Keamin's remarks sent shock waves through the party whose officials continued to bless Sharon's threats against Arafat, with one Likud leader calling Kamin a "sick mind". Nonetheless, it is difficult to predict the outcome of the 2 May referendum within the Likud Party on Sharon's disengagement plan. It is clear, however, that Sharon is brazenly trying his best to mollify opponents and sceptics by spilling as much Palestinian blood as possible. Indeed, since the assassination of Ahmed Yassin on 22 March, the Israeli occupation army has killed over 70 Palestinians, the bulk of whom were innocent civilians, including a number of children and minors.

Much of the bloodletting has taken place in the Gaza Strip, especially in its northern part, where the Israeli occupation army carried out an extended rampage of terror in Beit lahya and Beit Hanun, killing as many as 22 Palestinians late last week. Likewise, violent and bloody incursions by the Israeli army took place this week in Nablus, Tulkarm, Jenin, Bethlehem, Hebron and Ramallah, resulting in as many as eight deaths, including at least three youngsters.

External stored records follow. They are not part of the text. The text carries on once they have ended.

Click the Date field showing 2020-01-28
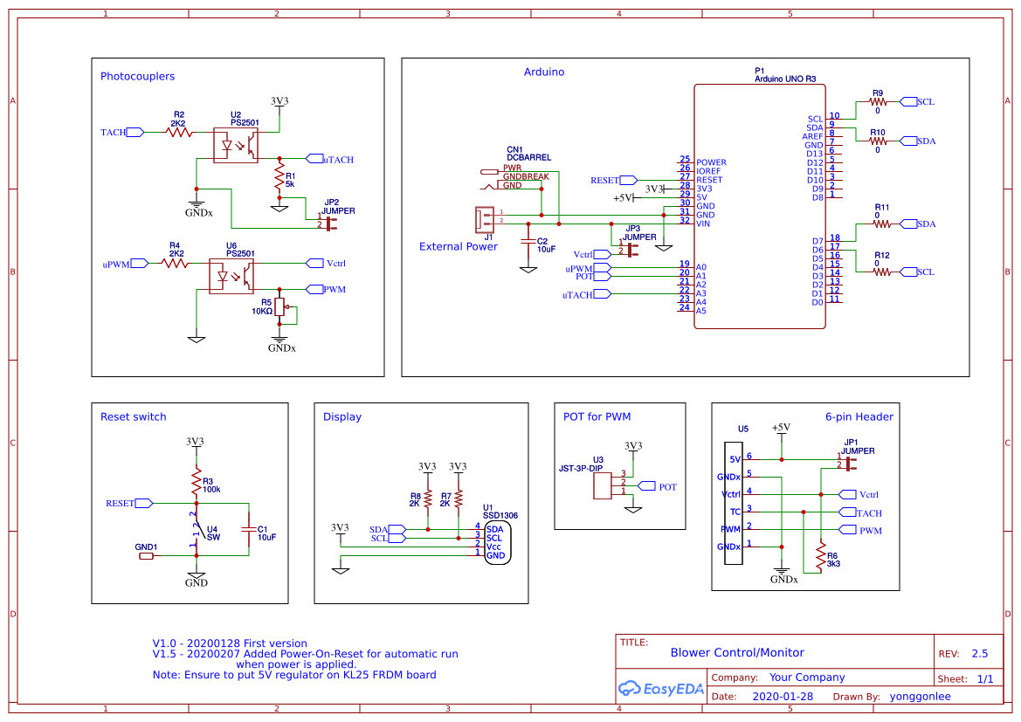The image size is (1021, 722). [782, 696]
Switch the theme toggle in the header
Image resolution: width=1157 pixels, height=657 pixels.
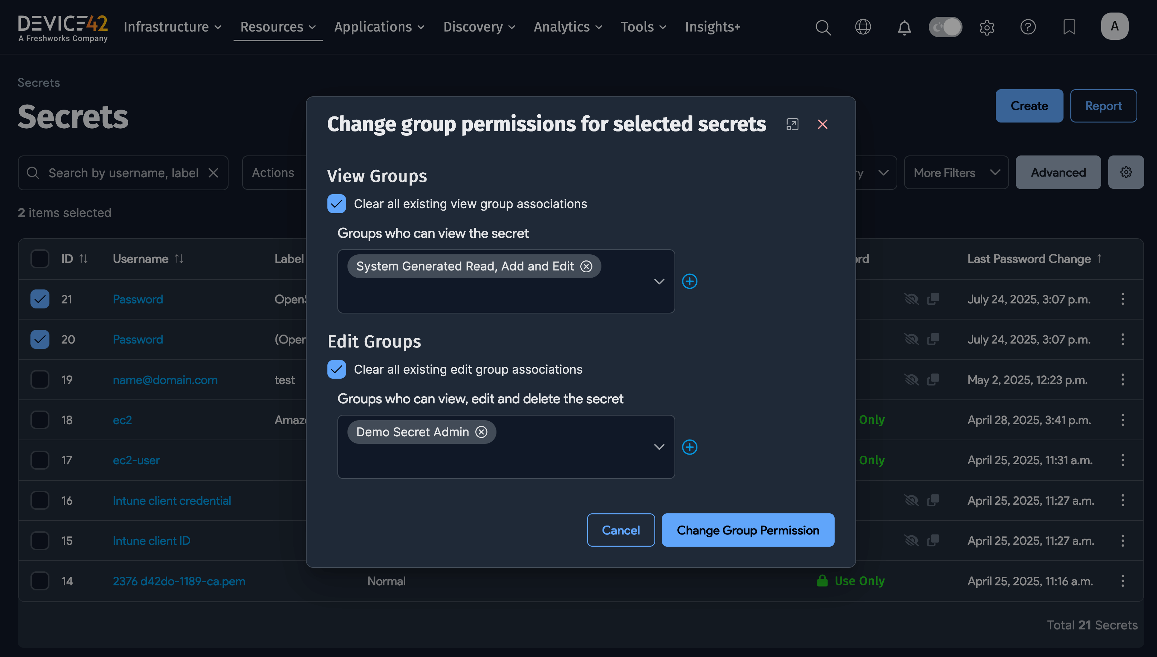[x=945, y=27]
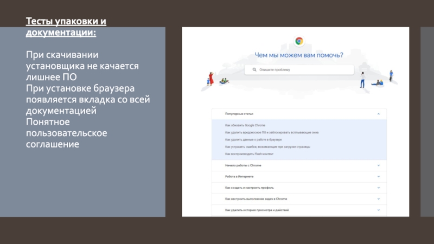Open 'Как удалить вредоносное ПО' article link
The image size is (434, 244).
(x=271, y=132)
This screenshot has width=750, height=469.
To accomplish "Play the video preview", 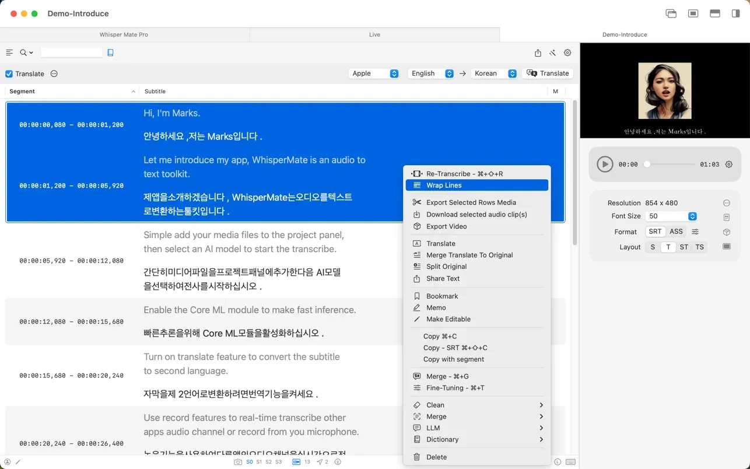I will pos(605,165).
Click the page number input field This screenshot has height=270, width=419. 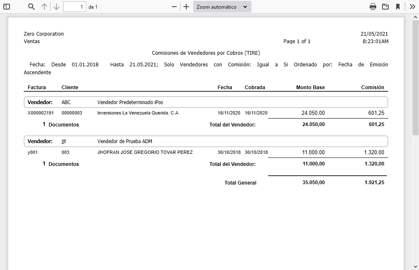click(75, 7)
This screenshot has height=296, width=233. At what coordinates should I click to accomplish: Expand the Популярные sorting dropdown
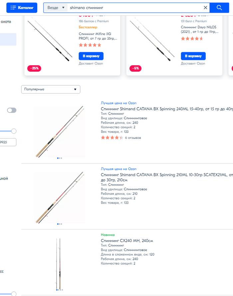point(51,89)
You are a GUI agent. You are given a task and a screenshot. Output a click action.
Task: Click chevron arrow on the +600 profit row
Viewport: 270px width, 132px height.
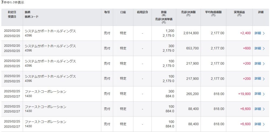(264, 48)
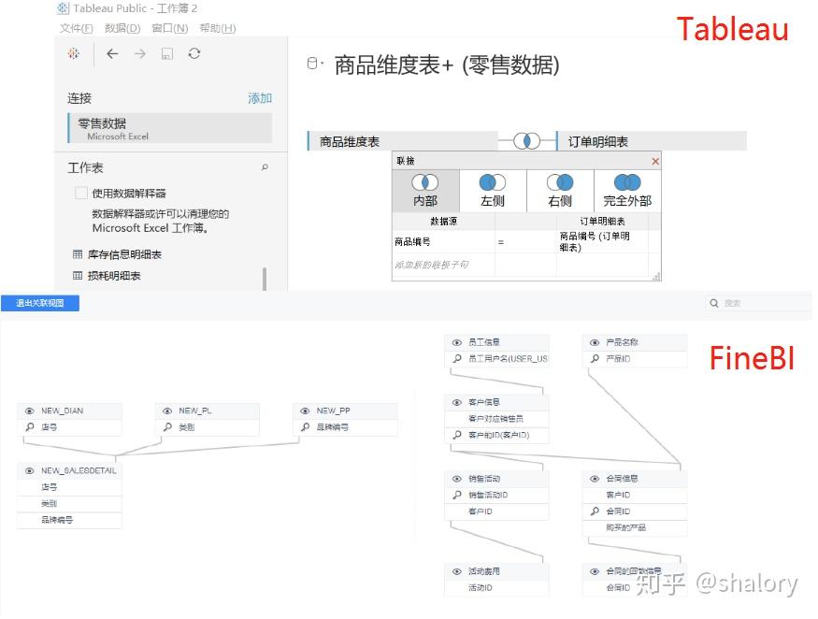818x619 pixels.
Task: Select the 完全外部 full outer join type
Action: coord(625,190)
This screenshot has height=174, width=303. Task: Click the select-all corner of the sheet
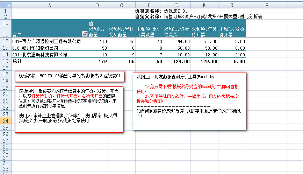pyautogui.click(x=6, y=5)
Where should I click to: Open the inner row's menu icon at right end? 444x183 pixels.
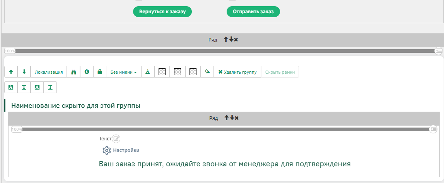point(434,129)
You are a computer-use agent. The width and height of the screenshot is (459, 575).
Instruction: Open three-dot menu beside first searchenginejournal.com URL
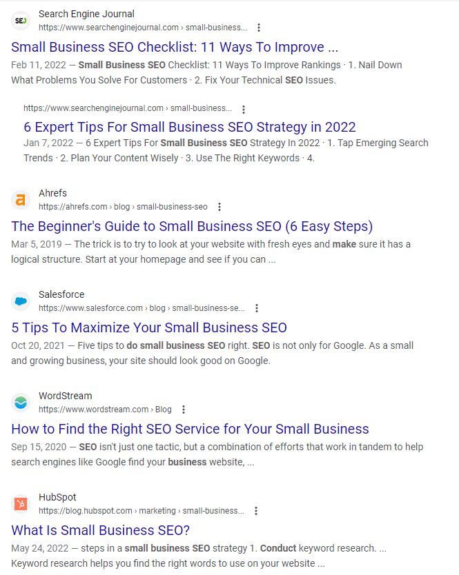[x=259, y=28]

Further, Israeli soldiers have resumed the practice of using Palestinian children and boys as human shields in their rampageous operations in Palestinian population centers. Last week, a Palestinian boy, 13-year-old Mohamed Bedwan, underwent what was probably the most nightmarish experience of his life. According to eyewitnesses, the young boy was snatched at gunpoint by Israeli border police as he was watching older boys hurl stones at Israeli soldiers guarding bulldozers near the village of Biddu, west of Ramallah. A terrified Mohamed ended up on the bonnet of an Israeli jeep, with one of his arms tied to a wire mesh screen that blocks the windshield from incoming stones. The boy's father was furious.

"He was a shield for them," said Said Bedwan, a 34-year-old labourer, of his son's experience. "When I saw him on the hood of the jeep, my whole mind went crazy. It's a picture you can't even imagine. He was shivering from fear."

The picture was published widely in the Palestinian press and even some Israeli newspapers. However, so far, no American newspaper has picked up the image.

Initially, the Israeli army denied the incident, saying: "We don't do things like this," and "We are a democratic state." However, when the picture was finally published, the army switched to damage-limitation mode, claiming that "it is not the policy of the Israeli Defense Forces to expose civilians to physical damage."

One Israeli activist who witnessed the entire incident intimated to Al- Ahram Weekly that police authorities would now reprove the perpetrators of this "criminal act" not for savaging the little boy, but for failing to make sure that no cameramen had taken a picture of the incident.